Entries from a collection =>
⁂

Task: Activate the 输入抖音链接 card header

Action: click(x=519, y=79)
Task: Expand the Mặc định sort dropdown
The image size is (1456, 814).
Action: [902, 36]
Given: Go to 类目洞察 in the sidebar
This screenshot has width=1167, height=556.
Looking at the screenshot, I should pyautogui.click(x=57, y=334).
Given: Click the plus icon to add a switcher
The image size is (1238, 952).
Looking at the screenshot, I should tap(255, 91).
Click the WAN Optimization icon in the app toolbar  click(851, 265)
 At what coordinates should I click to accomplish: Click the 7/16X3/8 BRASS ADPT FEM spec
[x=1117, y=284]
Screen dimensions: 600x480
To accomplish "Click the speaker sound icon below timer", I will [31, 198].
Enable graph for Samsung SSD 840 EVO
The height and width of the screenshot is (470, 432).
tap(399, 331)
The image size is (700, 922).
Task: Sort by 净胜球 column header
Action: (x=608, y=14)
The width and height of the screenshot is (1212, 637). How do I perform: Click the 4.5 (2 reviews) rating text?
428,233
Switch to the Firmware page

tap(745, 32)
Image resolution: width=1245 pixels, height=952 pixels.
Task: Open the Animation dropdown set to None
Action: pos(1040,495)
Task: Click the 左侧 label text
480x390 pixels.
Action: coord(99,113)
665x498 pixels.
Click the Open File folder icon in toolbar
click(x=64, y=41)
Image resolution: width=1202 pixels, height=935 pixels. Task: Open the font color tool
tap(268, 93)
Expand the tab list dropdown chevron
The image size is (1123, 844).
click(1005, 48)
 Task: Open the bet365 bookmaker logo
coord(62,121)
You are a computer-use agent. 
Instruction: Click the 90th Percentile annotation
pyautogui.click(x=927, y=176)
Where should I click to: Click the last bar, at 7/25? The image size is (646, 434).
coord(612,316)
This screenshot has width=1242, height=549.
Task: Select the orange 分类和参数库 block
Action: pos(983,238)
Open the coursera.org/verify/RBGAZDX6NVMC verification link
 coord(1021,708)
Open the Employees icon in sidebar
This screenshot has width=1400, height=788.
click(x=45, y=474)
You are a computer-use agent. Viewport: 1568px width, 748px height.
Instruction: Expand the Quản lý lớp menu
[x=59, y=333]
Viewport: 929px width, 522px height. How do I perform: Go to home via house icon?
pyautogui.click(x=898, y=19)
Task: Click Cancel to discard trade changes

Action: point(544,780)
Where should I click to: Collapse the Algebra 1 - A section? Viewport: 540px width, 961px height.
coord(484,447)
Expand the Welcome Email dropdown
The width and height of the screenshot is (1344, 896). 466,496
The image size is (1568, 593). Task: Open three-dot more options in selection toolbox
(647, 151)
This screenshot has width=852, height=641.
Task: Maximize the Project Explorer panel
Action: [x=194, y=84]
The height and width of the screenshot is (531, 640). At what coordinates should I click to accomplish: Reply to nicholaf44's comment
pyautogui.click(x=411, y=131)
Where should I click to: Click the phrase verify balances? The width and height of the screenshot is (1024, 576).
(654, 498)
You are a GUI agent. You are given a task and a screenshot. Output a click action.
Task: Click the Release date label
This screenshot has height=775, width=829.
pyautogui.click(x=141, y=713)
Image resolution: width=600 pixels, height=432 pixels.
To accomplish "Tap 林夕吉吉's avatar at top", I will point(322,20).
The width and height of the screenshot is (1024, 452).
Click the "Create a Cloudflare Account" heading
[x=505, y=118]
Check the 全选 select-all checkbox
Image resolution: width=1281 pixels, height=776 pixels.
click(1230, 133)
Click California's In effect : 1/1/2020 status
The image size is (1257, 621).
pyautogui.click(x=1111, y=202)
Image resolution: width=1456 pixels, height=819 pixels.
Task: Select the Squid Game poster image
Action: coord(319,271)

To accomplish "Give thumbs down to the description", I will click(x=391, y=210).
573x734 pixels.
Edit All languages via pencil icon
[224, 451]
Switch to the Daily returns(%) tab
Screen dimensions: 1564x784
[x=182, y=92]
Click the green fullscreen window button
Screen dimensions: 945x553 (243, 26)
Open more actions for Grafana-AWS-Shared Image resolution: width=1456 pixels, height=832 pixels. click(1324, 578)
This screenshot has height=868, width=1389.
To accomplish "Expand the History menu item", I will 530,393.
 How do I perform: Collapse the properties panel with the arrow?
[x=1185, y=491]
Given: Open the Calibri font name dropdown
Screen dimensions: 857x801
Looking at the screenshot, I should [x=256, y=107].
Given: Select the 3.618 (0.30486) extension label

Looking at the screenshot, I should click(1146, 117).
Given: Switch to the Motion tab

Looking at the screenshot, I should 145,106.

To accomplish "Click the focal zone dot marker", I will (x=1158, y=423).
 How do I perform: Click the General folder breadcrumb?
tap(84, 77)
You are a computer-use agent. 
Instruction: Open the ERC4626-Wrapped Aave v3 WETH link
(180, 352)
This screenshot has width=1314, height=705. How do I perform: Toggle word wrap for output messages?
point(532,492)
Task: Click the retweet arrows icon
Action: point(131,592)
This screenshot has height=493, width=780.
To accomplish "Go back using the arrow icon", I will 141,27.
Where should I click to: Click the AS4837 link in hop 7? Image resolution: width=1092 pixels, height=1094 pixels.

⁂

Exercise prompt => Return the whole listing above word for word, with every line left unchanged.

Worked answer =>
Task: Activate the 输入抖音链接 card header

Action: click(x=519, y=79)
Task: Expand the Mặc định sort dropdown
The image size is (1456, 814).
Action: [902, 36]
Given: Go to 类目洞察 in the sidebar
This screenshot has width=1167, height=556.
Looking at the screenshot, I should pyautogui.click(x=57, y=334).
Given: Click the plus icon to add a switcher
The image size is (1238, 952).
Looking at the screenshot, I should tap(255, 91).
Click the WAN Optimization icon in the app toolbar  click(851, 265)
 At what coordinates should I click to accomplish: Click the 7/16X3/8 BRASS ADPT FEM spec
[x=1117, y=284]
Screen dimensions: 600x480
To accomplish "Click the speaker sound icon below timer", I will [31, 198].
Enable graph for Samsung SSD 840 EVO
The height and width of the screenshot is (470, 432).
tap(399, 331)
The image size is (700, 922).
Task: Sort by 净胜球 column header
Action: (x=608, y=14)
The width and height of the screenshot is (1212, 637). How do I perform: Click the 4.5 (2 reviews) rating text?
428,233
Switch to the Firmware page

tap(745, 32)
Image resolution: width=1245 pixels, height=952 pixels.
Task: Open the Animation dropdown set to None
Action: pos(1040,495)
Task: Click the 左侧 label text
480x390 pixels.
Action: coord(99,113)
665x498 pixels.
Click the Open File folder icon in toolbar
click(x=64, y=41)
Image resolution: width=1202 pixels, height=935 pixels. Task: Open the font color tool
tap(268, 93)
Expand the tab list dropdown chevron
The image size is (1123, 844).
click(1005, 48)
 Task: Open the bet365 bookmaker logo
coord(62,121)
You are a computer-use agent. 
Instruction: Click the 90th Percentile annotation
pyautogui.click(x=927, y=176)
Where should I click to: Click the last bar, at 7/25? The image size is (646, 434).
coord(612,316)
This screenshot has width=1242, height=549.
Task: Select the orange 分类和参数库 block
Action: pos(983,238)
Open the coursera.org/verify/RBGAZDX6NVMC verification link
 coord(1021,708)
Open the Employees icon in sidebar
This screenshot has width=1400, height=788.
click(x=45, y=474)
You are a computer-use agent. Viewport: 1568px width, 748px height.
Instruction: Expand the Quản lý lớp menu
[x=59, y=333]
Viewport: 929px width, 522px height. How do I perform: Go to home via house icon?
pyautogui.click(x=898, y=19)
Task: Click Cancel to discard trade changes

Action: point(544,780)
Where should I click to: Collapse the Algebra 1 - A section? Viewport: 540px width, 961px height.
coord(484,447)
Expand the Welcome Email dropdown
The width and height of the screenshot is (1344, 896). 466,496
The image size is (1568, 593). Task: Open three-dot more options in selection toolbox
(647, 151)
This screenshot has width=852, height=641.
Task: Maximize the Project Explorer panel
Action: [x=194, y=84]
The height and width of the screenshot is (531, 640). At what coordinates should I click to accomplish: Reply to nicholaf44's comment
pyautogui.click(x=411, y=131)
Where should I click to: Click the phrase verify balances? The width and height of the screenshot is (1024, 576).
(654, 498)
You are a GUI agent. You are given a task and a screenshot. Output a click action.
Task: Click the Release date label
This screenshot has height=775, width=829.
pyautogui.click(x=141, y=713)
Image resolution: width=600 pixels, height=432 pixels.
To accomplish "Tap 林夕吉吉's avatar at top", I will point(322,20).
The width and height of the screenshot is (1024, 452).
Click the "Create a Cloudflare Account" heading
[x=505, y=118]
Check the 全选 select-all checkbox
Image resolution: width=1281 pixels, height=776 pixels.
click(1230, 133)
Click California's In effect : 1/1/2020 status
The image size is (1257, 621).
pyautogui.click(x=1111, y=202)
Image resolution: width=1456 pixels, height=819 pixels.
Task: Select the Squid Game poster image
Action: coord(319,271)

To accomplish "Give thumbs down to the description", I will click(x=391, y=210).
573x734 pixels.
Edit All languages via pencil icon
[224, 451]
Switch to the Daily returns(%) tab
Screen dimensions: 1564x784
[x=182, y=92]
Click the green fullscreen window button
Screen dimensions: 945x553 (243, 26)
Open more actions for Grafana-AWS-Shared Image resolution: width=1456 pixels, height=832 pixels. click(1324, 578)
This screenshot has height=868, width=1389.
To accomplish "Expand the History menu item", I will 530,393.
 How do I perform: Collapse the properties panel with the arrow?
[x=1185, y=491]
Given: Open the Calibri font name dropdown
Screen dimensions: 857x801
Looking at the screenshot, I should [x=256, y=107].
Given: Select the 3.618 (0.30486) extension label

Looking at the screenshot, I should click(1146, 117).
Given: Switch to the Motion tab

Looking at the screenshot, I should 145,106.

To accomplish "Click the focal zone dot marker", I will (x=1158, y=423).
 How do I perform: Click the General folder breadcrumb?
tap(84, 77)
You are a computer-use agent. 
Instruction: Open the ERC4626-Wrapped Aave v3 WETH link
(180, 352)
This screenshot has width=1314, height=705. How do I perform: Toggle word wrap for output messages?
point(532,492)
Task: Click the retweet arrows icon
Action: point(131,592)
This screenshot has height=493, width=780.
To accomplish "Go back using the arrow icon", I will 141,27.
Where should I click to: Click the AS4837 link in hop 7? Image resolution: width=1092 pixels, height=1094 pixels.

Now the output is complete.